これから2週間、3週間で、南アフリカ以外でも、イギリスや他の国、データシステムが整っている国からももっと明確なデータがでてくると思いますから、それをきちんとみていく必要があります。イスラエルも、ですね。しかし、イスラエルはかなりはやい段階で国境を閉鎖しました。ここで十分な感染データが出るかどうかは不明です。しかし、スカンジナビア諸国などからのデータは参考になるかもしれません。ドイツからは多分でないでしょう。それはドイツにそのようなデータシステムがない、という理由からでもありますが。とにかく、そこから分析できるでしょうから、今日のようなクイズのような考察をし続ける必要はありません。そうなればもっと明確にわかってきますが、今の時点ではざっくりとしたことしか言えませんし、不必要に不安を煽ることもしたくありません。しかし、私には「このようなウィルスの変化には常に危機感を持って対応すべきである」ということを言う責任があると思うのです。そして今日は十分に言ってきたとも思いますが、このウィルスは完璧なパンデミック後のウィルス、つまり、エンデミックウィルスの第一号だと言えるでしょう。南アフリカ諸国で淘汰されて出てきた種類です。しかし、ドイツはまだその最終段階には達していません。私たちの免疫状況がそこまでいっていないのです。いままでドイツは高齢者たちの免疫を自然感染で獲得することによってエンデミックの状態に移行させる、ということはなんとか避けようと努力してきましたし、これからも避けるべきです。それは多くの重症患者による犠牲、死者を意味するからです。ですから、時間を稼ぎ、予防接種を進めていかなければいけないのです。

予防接種、免疫を獲得する、という面では、1回目、2回目の予防接種のほうが追加効果という意味でのブースターよりもさらに重要だと言えるでしょうか。とはいっても、ブースターをする人は基礎免疫はすでにできています。

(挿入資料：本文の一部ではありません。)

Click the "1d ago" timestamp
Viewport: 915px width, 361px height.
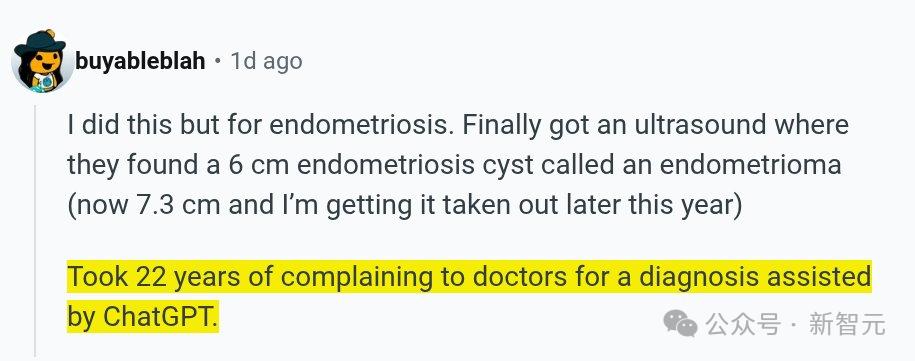point(266,61)
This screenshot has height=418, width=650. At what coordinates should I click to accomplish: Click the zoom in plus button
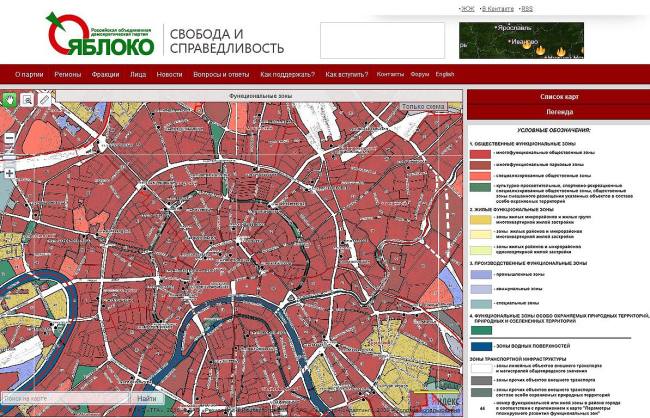click(x=9, y=173)
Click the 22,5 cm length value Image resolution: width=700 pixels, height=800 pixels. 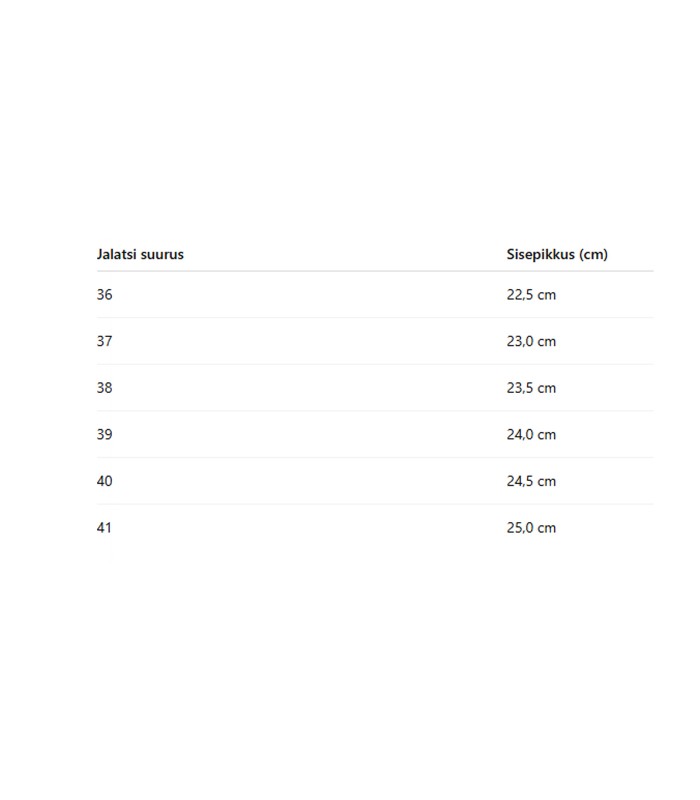pos(531,294)
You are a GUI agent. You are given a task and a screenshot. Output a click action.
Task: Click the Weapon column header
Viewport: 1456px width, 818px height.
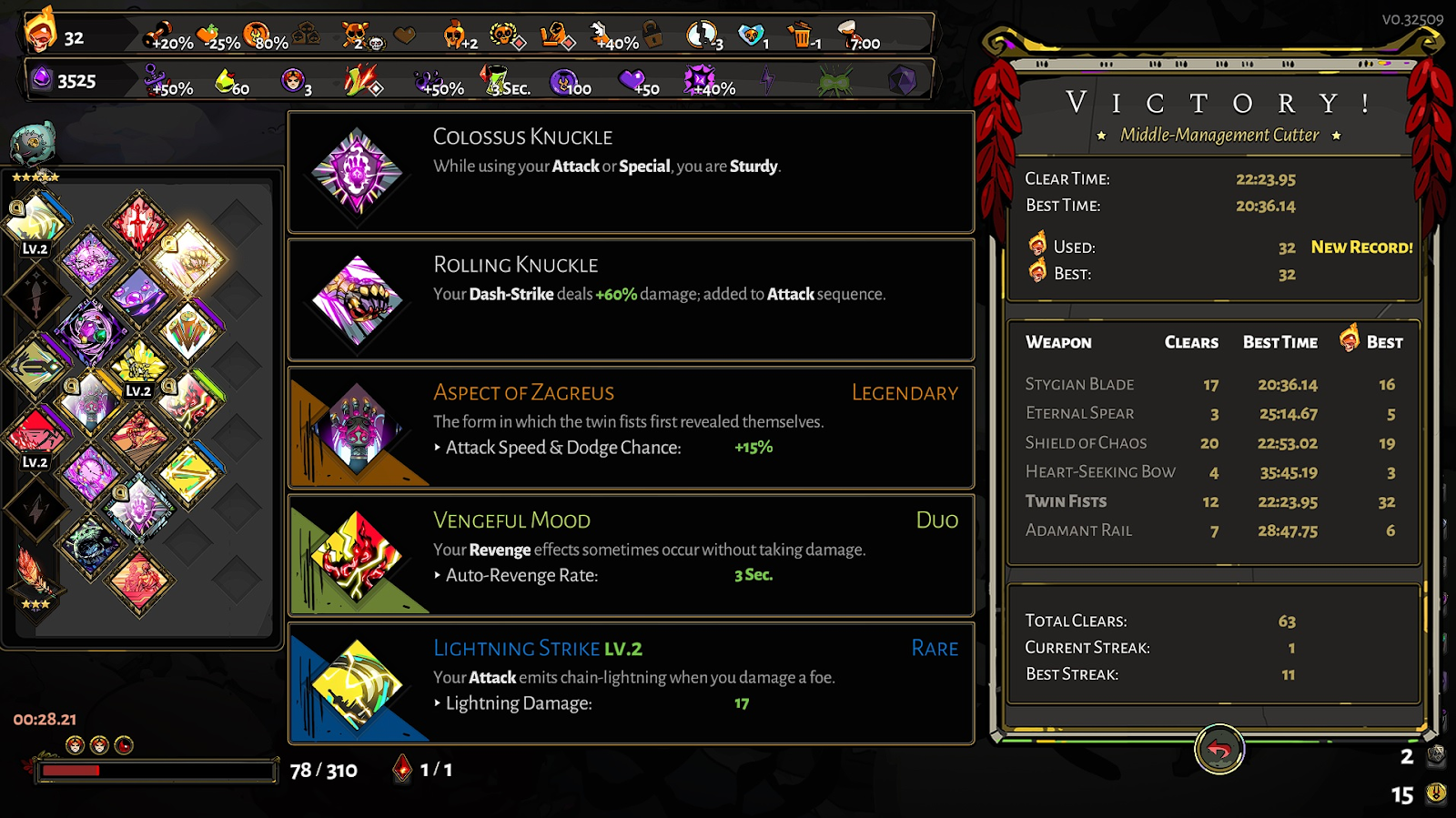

それは正しいです。現時点では、ブースター接種は新しい2回の接種だと言えるかと思います。つまり、オミクロンで起こる免疫の削減が、2回目と3回目の違いである、と。これは私の直感的な意見ですが。先ほどの発言は正しくて、優先順位的にまずは非接種者層をなくすことが一番でその次にブースターである、ということが、残念ながらメディアや政治からもきちんと伝えられていないと感じます。政治家がよく、「ブースターの必要があるならもっとはやくに言ってくれなければ困る」と言いますが、我々専門家も今年の初め段階から、「免疫保護効果は次第になくなっていくのである時点でのアップデートは不可欠である」とは言ってきました。しかし、現在の議論で全く忘れ去られてしまっていることは、まずは予防接種の穴を埋めてエンデミックの周期に入る必要がある、というところです。エンデミックになるためには国民全体の基礎免疫が必要で、そうなれば死者数も許容範囲以内となります。ワクチン未接種者と3回接種した人との差は引き続き変わることはありません。それは常に、黒対白、です。ウィルスを免疫の隙間に入り込ませるわけにはいかないのです。この病原性では尚更のことです。特に高齢者での未接種者層が存在します。ですからドイツでは特にワクチン免疫の抜けている部分を埋めることを優先するべきなのです。そして、ブースターキャンペーンに関しては、9月のポッドキャストで何度も話してきました。ブースター免疫を緊急対策として使ったのはイスラエルですが、これをドイツでも集団免疫をサポートするために使うべきです。デルタ株が出てきたことによって、早期の集団免疫の獲得は諦めざる得ませんでしたが、ブースター接種からまたIgA抗体を得ることによってまた集団の免疫レベルを上げることが可能です。とはいっても、免疫の穴はそれでは埋まりませんから、ハンドブレーキから手を離して感染を野放しにすれば死者も出ます。ですから、そのようなことは引き続きできません。それ以上にハンドブレーキを効果的な武器として使っていく。ワクチン非接種者が多く存在する分野に2G規制をして未接種者を守っていかなければいけないのです。彼らがそれを理解するかどうか、ということはまた別の話です。それでもそうするしかないわけで、オミクロンでのシチュエーションではさらに厳しくなってきます。集団免疫獲得への希望はオミクロンでまた遠のきました。まずは個人を守ることに徹底しなければいけません。そのためにもワクチン免疫の穴を速攻で埋めなければいけないのです。